Wetland senescence and productivity trends in the Cumberland Marsh Region, Atlantic Canada
LE3 .A278 2017
Master of Science
Wetland creation and restoration are important management practices designed to increase biodiversity,and compensate for the global decline in the number and area of natural wetlands. Anecdotal observations indicate that impoundment biodiversity, and waterbird usage and available food supplies can decrease in aging compensatory wetlands (impoundments) along the upper Bay of Fundy–a trend called “senescence” that is not well documented or understood. The purpose of this study was to examine biogeochemistry and productivity in rural impoundments located in the Cumberland Marsh Region (CMR) on the New Brunswick –Nova Scotia border to better understand factors controlling senescence.

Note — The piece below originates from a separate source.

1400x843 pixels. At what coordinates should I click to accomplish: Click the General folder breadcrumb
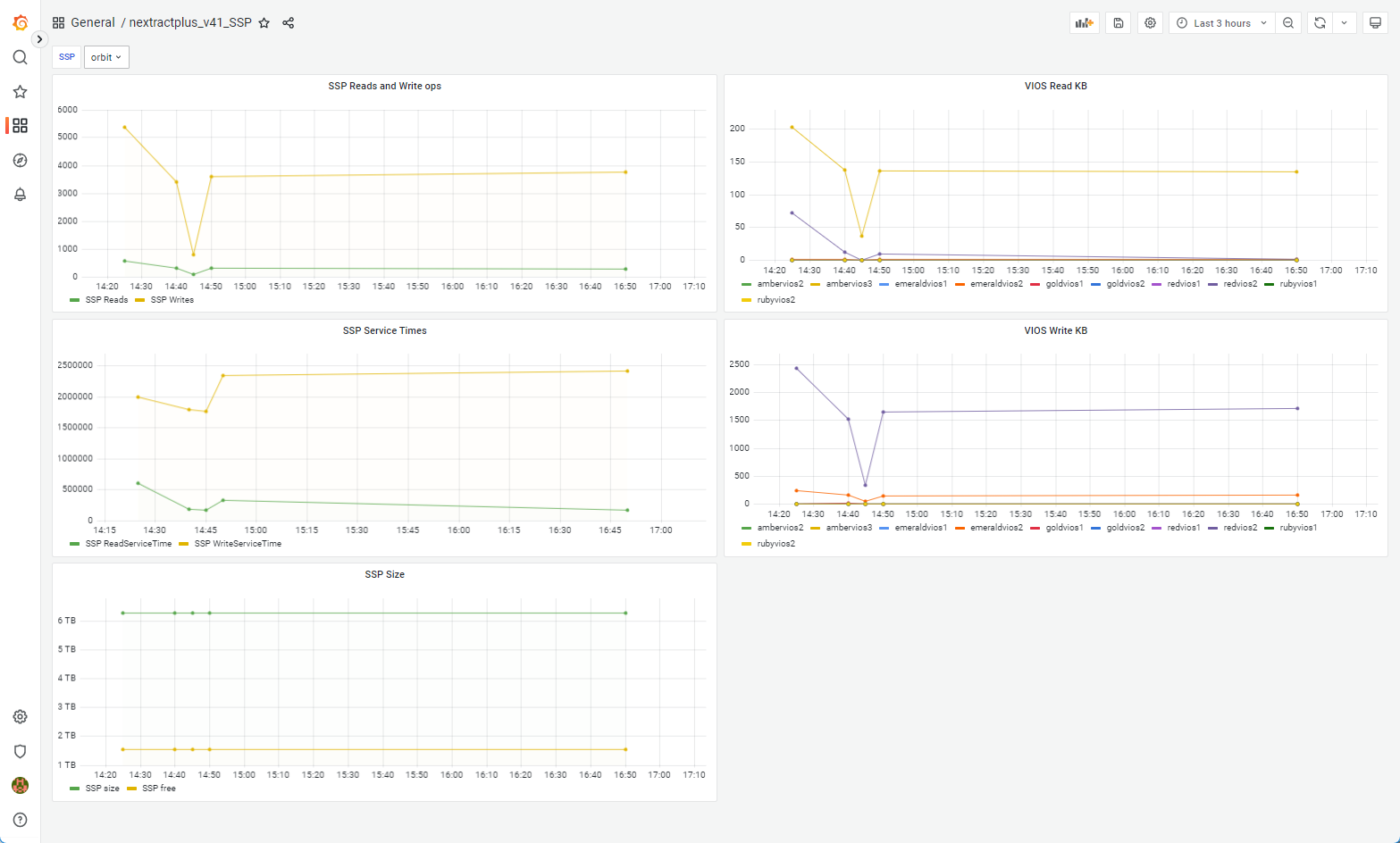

Surface water chemistry (pH, dissolved oxygen, conductivity, temperature, phosphorus and nitrogen) was examined in newly created and older impoundments to determine how water chemistry varies in relation to impoundment age and landscape position. Sediments were also analyzed from older impoundments using paleolimnological techniques to acquire a spatial and temporal perspective on impoundment productivity, nutrient availability, organic matter supply and accumulation, and erosional processes. I determined that senescence is attributed to the ecological and sedimentological stabilization of impoundments upon aging, and can result in decreased productivity, nutrient loadings and organic matter accumulation. Although nutrient availability was elevated within 1 year of impoundment creation, the data indicate that impoundments in the CMR are influenced strongly by internal nutrient sources, and lack sufficient influxes of sediments, nutrients and plant matter from the altered watershed and surrounding landscape to sustain long-term productivity. Consequently, rural impoundments may be prone to declines in waterbird forage and wildlife usage after creation.